### Description of the task
Beginning with the line that holds "Given: Open round starting 27.05.2023 00:00" and ending with the last line of the entries below, copy every line exactly and nothing else, with the pictures left out.

### Records provided
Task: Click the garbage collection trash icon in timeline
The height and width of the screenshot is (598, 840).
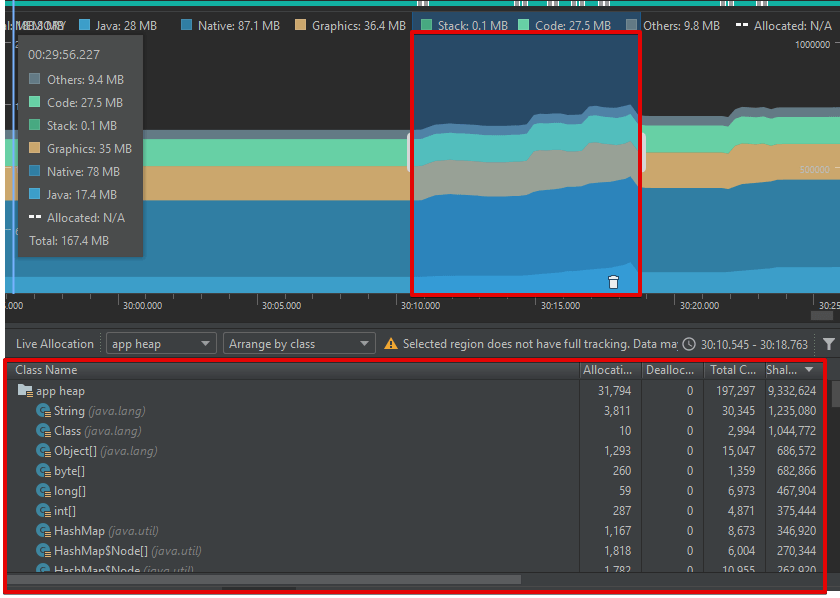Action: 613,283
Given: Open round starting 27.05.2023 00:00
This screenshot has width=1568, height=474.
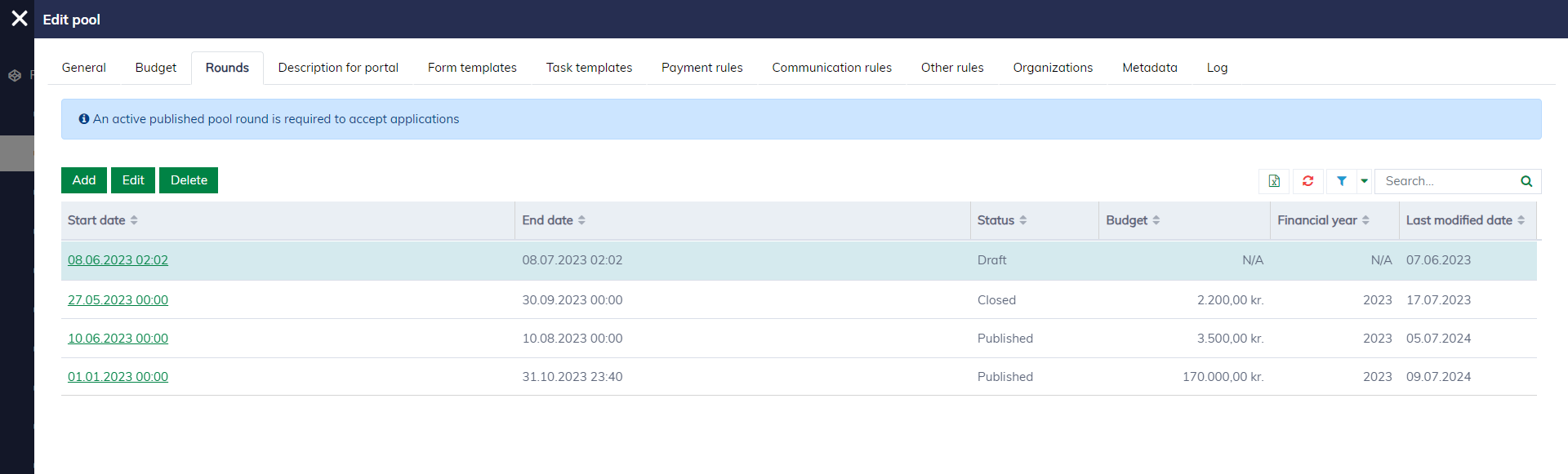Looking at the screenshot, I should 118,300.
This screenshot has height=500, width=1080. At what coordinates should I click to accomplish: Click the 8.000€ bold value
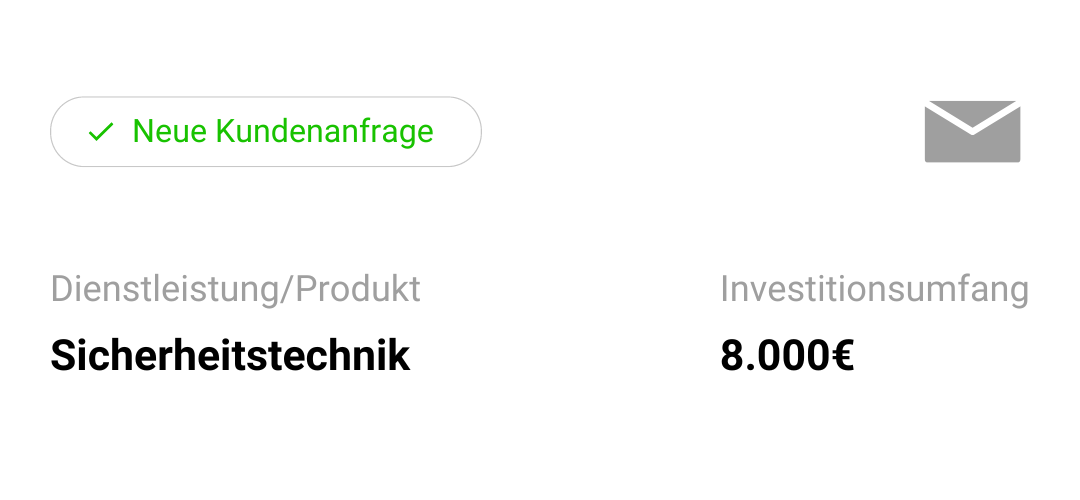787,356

### Answer area
Given: Open round starting 27.05.2023 00:00
This screenshot has width=1568, height=474.
Looking at the screenshot, I should 118,300.
This screenshot has height=500, width=1080. At what coordinates should I click to accomplish: Click the 8.000€ bold value
787,356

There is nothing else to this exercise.